The questionable add-ons weren’t really malicious – they weren’t going to compromise your system or steal your data. However, they were using hidden adware to make money off of you. This was first reported by blogger and developer Amit Agarwal, who wrote an extension for Feedly. He was contacted and offered a handsome sum of money to sell it and did so. Several weeks later, he noticed the extension had been updated with changes he wasn’t keen on.

The ads aren’t the traditional visible ones that we’ve all grown used to, but instead, invisible ones that work in the background to replace links on websites with affiliate links that earn the extension owners the revenue.

This news is all very bad, but Google and a third-party have taken action to clean up this mess. Here is what you can do.

Google has been removing these extensions from the store, but it has also updated its browser so that folks who have been bit by the extensions will now receive a message warning of the compromise and offering to take action.

chrome-extension-detection

This isn’t a perfect solution because it deactivates every single extension, not just the bad ones. If you choose to do it then you’ll need to head to “Tools -> Extensions” to re-enable the ones you wish to use.

Google points out that “some hijackers are especially pernicious and have left behind processes that are meant to undermine user control of settings, so you may find that you’re hijacked again after a short period of time”. If so, head to the Chrome help forum for additional help and instructions.

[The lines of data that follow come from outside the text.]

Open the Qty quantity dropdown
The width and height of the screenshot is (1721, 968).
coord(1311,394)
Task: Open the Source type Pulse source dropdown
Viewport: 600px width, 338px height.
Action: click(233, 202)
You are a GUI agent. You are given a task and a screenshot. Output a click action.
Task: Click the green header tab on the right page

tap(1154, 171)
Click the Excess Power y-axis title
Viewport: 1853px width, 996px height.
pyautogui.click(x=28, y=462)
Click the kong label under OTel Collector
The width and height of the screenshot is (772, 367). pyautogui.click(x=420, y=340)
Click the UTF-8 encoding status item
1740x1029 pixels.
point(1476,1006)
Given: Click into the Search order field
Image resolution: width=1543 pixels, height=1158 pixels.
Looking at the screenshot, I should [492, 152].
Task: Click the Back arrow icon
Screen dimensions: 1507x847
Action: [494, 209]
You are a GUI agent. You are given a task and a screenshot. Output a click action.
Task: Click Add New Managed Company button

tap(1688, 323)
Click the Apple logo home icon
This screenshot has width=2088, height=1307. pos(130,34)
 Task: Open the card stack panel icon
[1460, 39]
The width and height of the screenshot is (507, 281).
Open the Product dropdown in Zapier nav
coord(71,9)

A new extension has been released for Chrome, but this one is the very opposite of those we have just been discussing. Extension Defender aims to help clean up the mess caused by the adware and hijackers.

Once installed, click the icon on the menu bar and a new tab will open. This gives you one simple option – Scan Now.

chrome-scan-now

The scan is incredibly fast, but most people don’t have too many extensions that need to be checked. Once it’s done you’ll get a list of the offensive add-ons and an option to quickly and permanently remove each one.

chrome-scan-results

You can do a check of your browser using an online service, which will scan everything for you as well. One good source is SurfPatrol, which works quickly and is cross-browser compatible.

As previously stated, Google is attempting to weed these problem extensions out of its store and is making progress. However the company’s new built-in solution isn’t ideal, so it is recommended that you follow the other solutions. Extension Defender is pledging frequent updates and doing an online scan certainly can’t hurt.